While Egypt’s deadliest day since the uprising did not come as a surprise to Washington, it put the administration in a quandary and offered little flexibility in dealing with the country’s most powerful player: the army. The U.S. does not have many options in responding to Egypt’s security crackdown, which forcefully evicted the Brotherhood sit-ins, and instated a short-term curfew and a 30 day emergency law. For security and geopolitical reasons the White House cannot risk damaging ties with Egypt’s military, and contrary to the common belief, it does not have enough leverage over it.

Oscillating messages

The U.S.’s fading influence and controlled leverage was on full display in the last few weeks. The administration’s own diplomatic efforts, led by deputy Secretary of State Bill Burns, imploded after series of mishaps by the bosses in Washington. Burns spent more than six days in Cairo trying to convince its leaders to rally behind an inclusive transition. However, those efforts were undermined by mixed messages that squandered his mission.

U.S. policy in Cairo has been cautious and more reactive than pro-active in the last two years

Joyce Karam

Secretary of State John Kerry acknowledged the diplomatic breakdown, stating that the U.S. had repeatedly urged “the government to respect the rights of free assembly and free expression” and to “resolve this impasse peacefully.” In essence, Kerry is admitting that not only has Egypt’s military shrugged off the Obama administration but also that American diplomacy has been ineffective.

The top U.S. diplomat himself oscillated viewpoints on the issue of Egypt, declaring in Pakistan few days ago that the “generals were restoring democracy” in ousting former President Mohammed Mursi last month, a statement that complicated Burns’ talks in Egypt and diminished whatever leverage he had over the military. Then came the White House which did not do the envoy any favor by encouraging Senators John McCain’s and Lindsey Graham’s trip to Cairo last week. Public statements made by the two Republican senators, which contradicted those made by the administration, infuriated the military and emboldened their opponents. Sources tell Al Arabiya that army commander General Abdel Fattah al-Sisi cut short his meeting with the senators. Burns’ mission ended right after this, and the situation has been escalating since then.

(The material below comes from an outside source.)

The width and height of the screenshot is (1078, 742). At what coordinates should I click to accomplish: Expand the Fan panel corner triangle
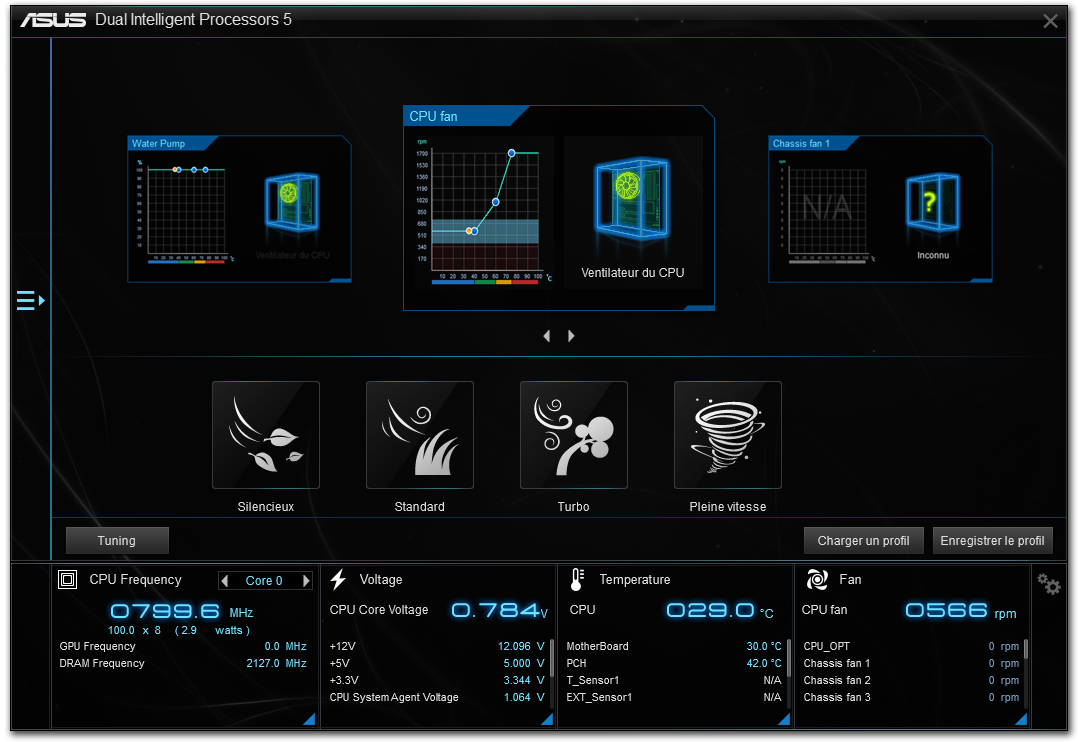[1021, 719]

Washington’s mixed messages on the issue of “the coup” and the absence of strong public engagement did lot of damage to its credibility among Egypt’s political class and the public. The U.S. role has been viewed with lot of suspicion since the revolution in 2011, due to its failure to make its position clear and its failure to voice objections on issues key to the protestors, such the constitution and the judiciary. U.S. policy in Cairo has been cautious and more reactive than pro-active in the last two years, a combination that diminished Washington’s credibility and leverage inside the country. Obama has not visited Egypt since 2009, and has publicly taken a more passive role since the revolution.


The aid question

Yesterday’s events have reignited questions about the $1.3 billion in annual U.S. aid to Egypt’s military. Since the Camp David treaty in 1979, the U.S. has given Egypt more than 29 billion dollars in military aid, and a similar amount in economic aid. In effect, cooperation between the two countries has been key for the U.S. to ensure access to military routes in the region, maintaining Israel’s security and fighting terrorism.

The administration has been keen on keeping up the aid by refraining from describing the events of July 3rd as a coup.

The problem with U.S. policy towards Egypt is not in the aid, which if cut al-Sisi will likely replace with plenty of alternatives from the region or outside and at the expense of Washington’s influence. The geographical access that Egypt has to the Red Sea and the Gulf waters is something that has enticed global powers throughout history, and will prompt U.S. rivals to jump in if Washington withdraws. The problem that the Obama administration faces today in Cairo is not its military engagement but rather the lack of a diplomatic one.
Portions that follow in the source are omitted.